In 2012, the Northern General became a major trauma centre providing emergency access to life and limb saving consultant-led care in a wide range of specialisms including anaesthetics, orthopaedics, neurosurgery, geriatrics, and emergency medicine. It benefited from emergency operating theatres on standby to perform immediate, life-saving surgery as well as a helipad for rapid transport.
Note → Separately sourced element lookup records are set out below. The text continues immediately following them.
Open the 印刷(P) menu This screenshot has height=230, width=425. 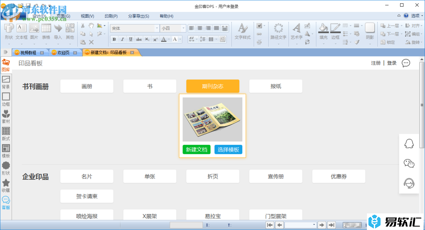pos(111,16)
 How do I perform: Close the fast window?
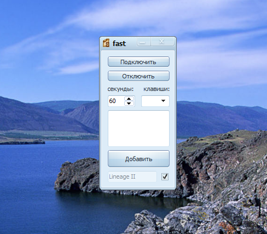[162, 42]
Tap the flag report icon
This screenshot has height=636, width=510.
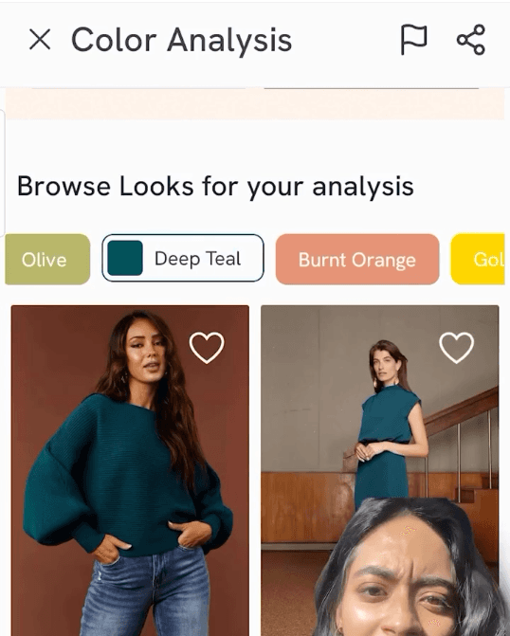(x=413, y=40)
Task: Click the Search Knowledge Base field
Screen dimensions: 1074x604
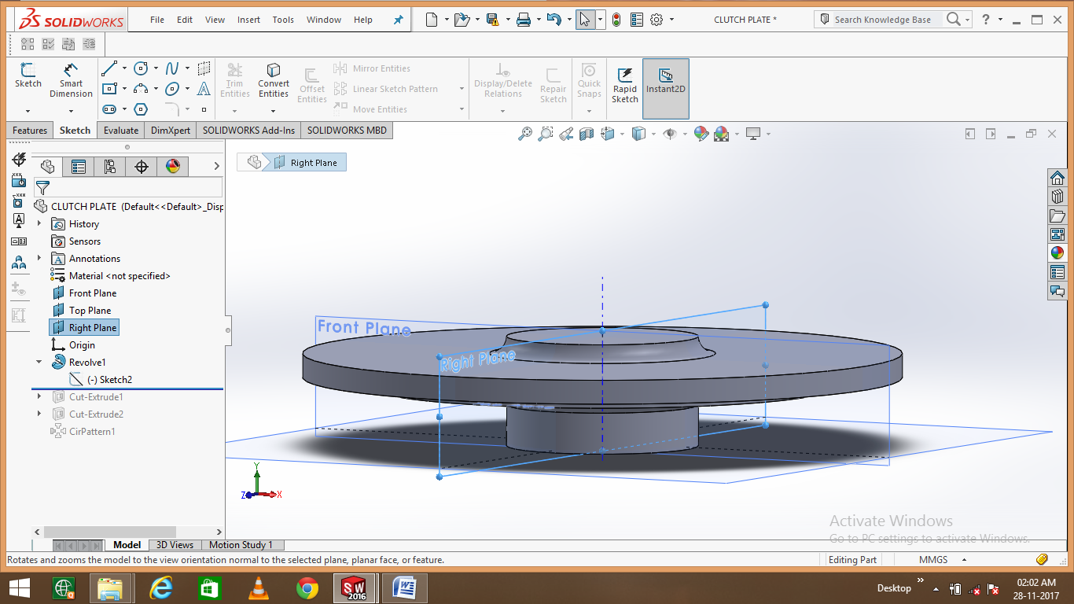Action: click(885, 19)
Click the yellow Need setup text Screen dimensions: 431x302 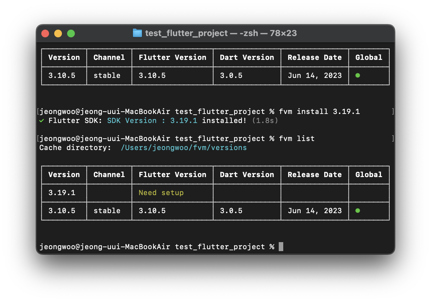(x=161, y=193)
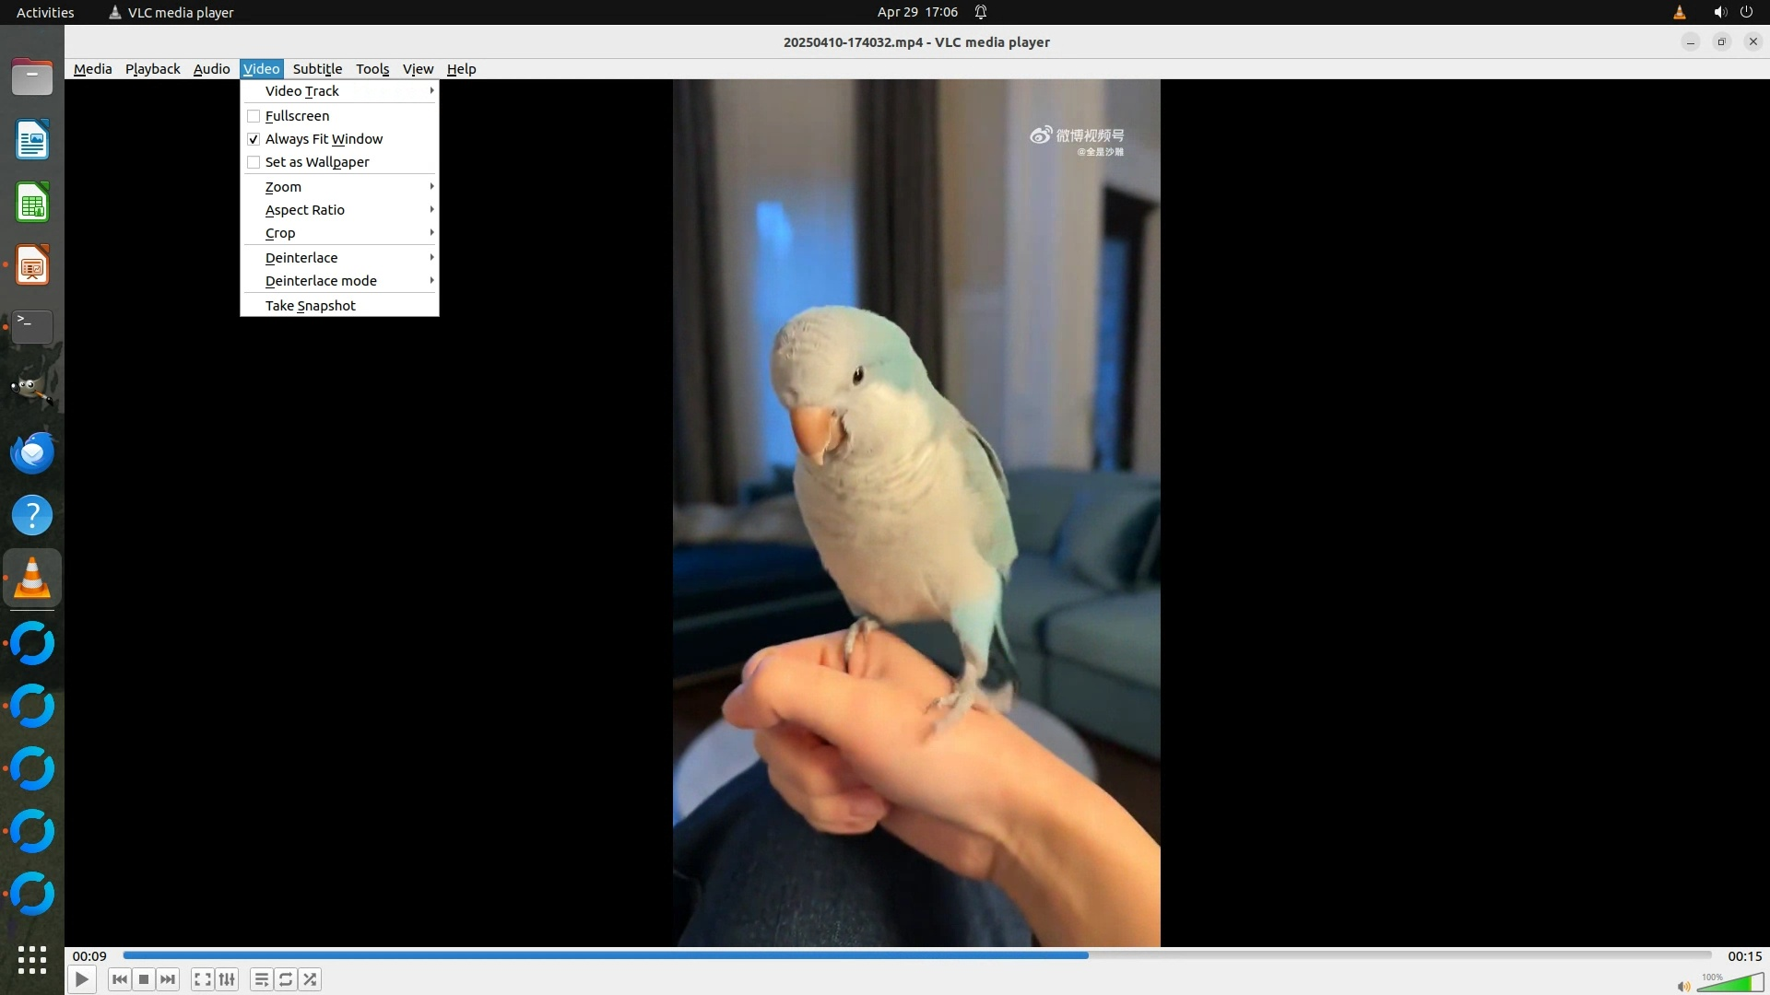Open extended settings equalizer icon
The image size is (1770, 995).
coord(227,979)
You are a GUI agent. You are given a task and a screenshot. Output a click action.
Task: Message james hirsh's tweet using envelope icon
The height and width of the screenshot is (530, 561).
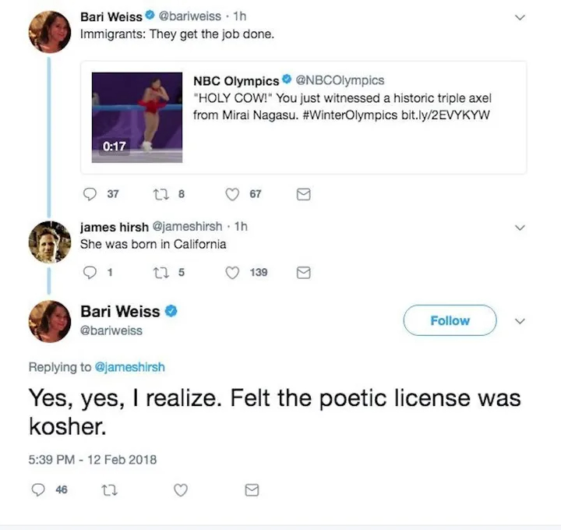tap(304, 273)
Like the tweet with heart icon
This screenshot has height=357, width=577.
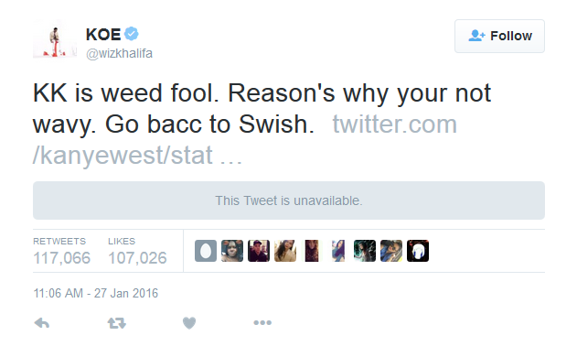(x=189, y=323)
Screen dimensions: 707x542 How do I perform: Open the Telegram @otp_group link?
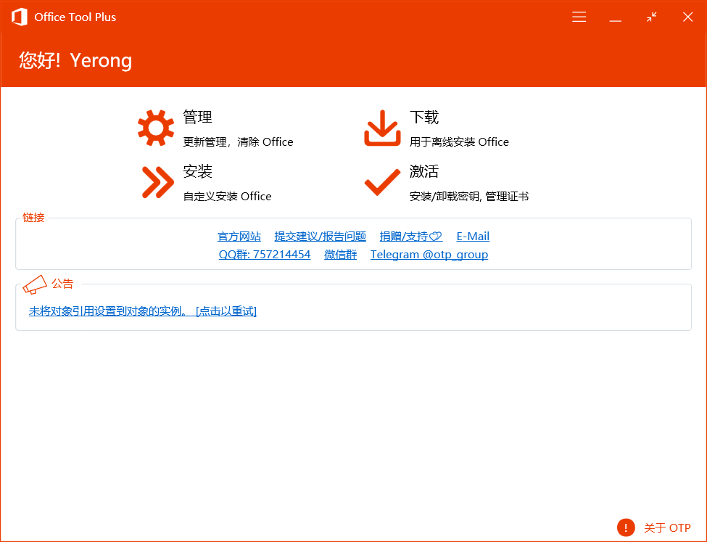coord(429,255)

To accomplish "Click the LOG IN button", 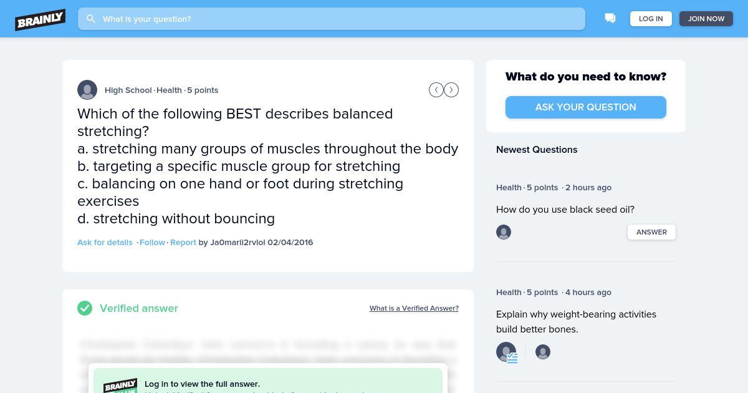I will [x=651, y=19].
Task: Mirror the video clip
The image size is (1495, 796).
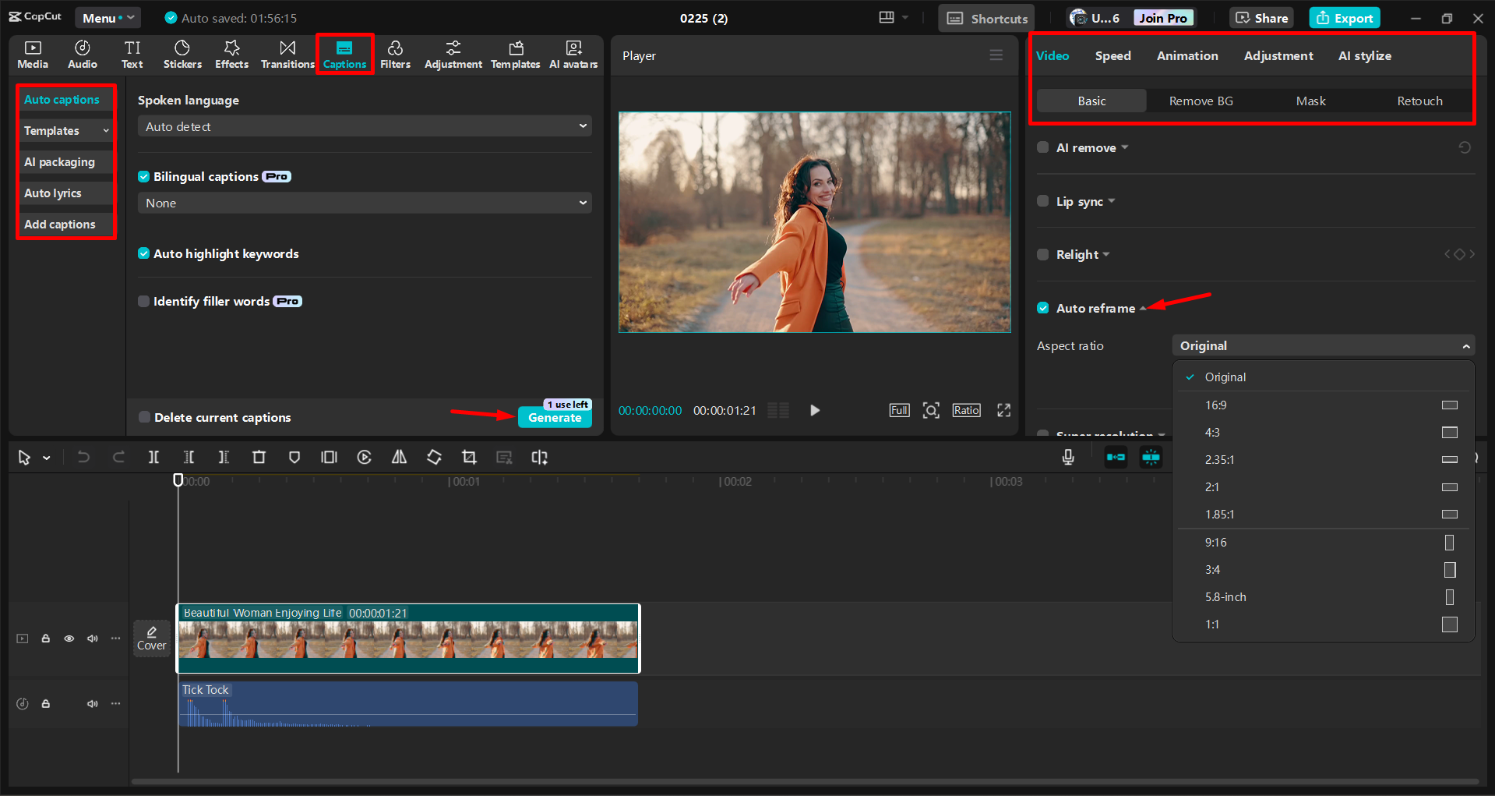Action: [x=398, y=458]
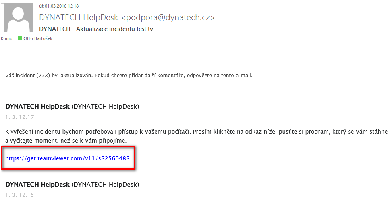Open the TeamViewer download link

coord(67,158)
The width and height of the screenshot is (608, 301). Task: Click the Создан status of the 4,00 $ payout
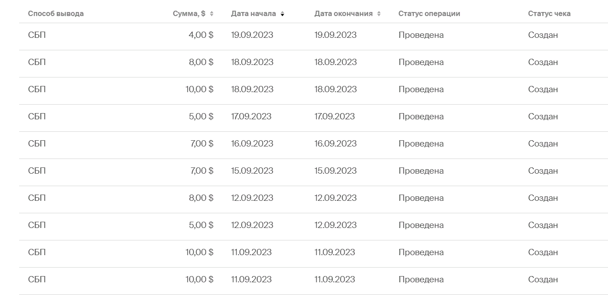543,35
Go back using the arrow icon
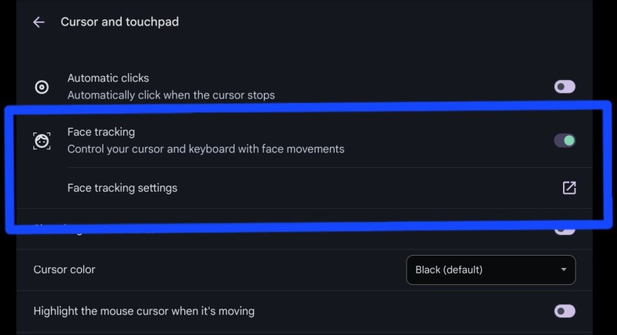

A post-operative surgical unit costing £21.3 million was opened in summer 2008. In June 2016, a new £2 million helipad opened at the hospital. It was funded by the Sheffield Hospitals Charity and is located close to the accident and emergency department.

==Services==
The hospital consists of a series of buildings and wings, many of which are named after significant families and individuals from Sheffield, particularly in the steel industry:
- The Huntsman Building: named for Benjamin Huntsman, a manufacturer of cast or crucible steel, it is mostly orthopaedics but also contains the A&E, Surgical Assessment Centre (SAC), X-ray departments, the theatres, one of four outpatients' departments, a large dining room and the site's main Medical Records department.
- The Firth Wing: named for Mark Firth, an industrialist, it contains CCU, Vascular surgery and other surgical wards.
- The Chesterman Wing: named for James Chesterman, a manufacturer of steel products, it contains the regional cardiology centre as well as extensive inpatient and outpatient facilities.
- The Vickers Corridor: named for Edward Vickers, an industrialist, it deals primarily with renal and endocrine diseases but also contains departments of Sheffield Medical School and the Sheffield Kidney Institute.
- The Sorby Wing: named for Henry Clifton Sorby, a microscopist and geologist, it contains the renal outpatients unit and the Metabolic Bone Centre.
- The Osborn Building: named for Sir Samuel Osborn, a steelmaker, it contains the spinal unit.
- The Brearley Wing: named for Harry Brearley, a metallurgist, it contains the respiratory and rehabilitation wards and a dining area as well as an outpatient department and a specialised Patient Discharge Lounge which allows patients to move into a comfortable waiting area before leaving the hospital.
- The Bev Stokes Day-surgery Unit: named for Harold Beverley Stokes, a former chairman of the Northern General Hospital Trust, this is the day surgeries area.
- The Hadfield Wing: named for Sir Robert Hadfield, another metallurgist, this contains departments displaced from older wings of the hospital as well as the neck of femur ward.

The critical care department contains the intensive care unit, the high-dependency unit and the post-operative surgical unit while the Clock Tower Building contains the finance department, dining facilities, the volunteers' office, medical secretaries, security, human resources and the hospital's museum. An out of hours GP centre for patients with minor illnesses alleviates pressure on the accident and emergency department.

== Transport ==
The hospital is served directly by First South Yorkshire and Stagecoach Yorkshire buses mainly.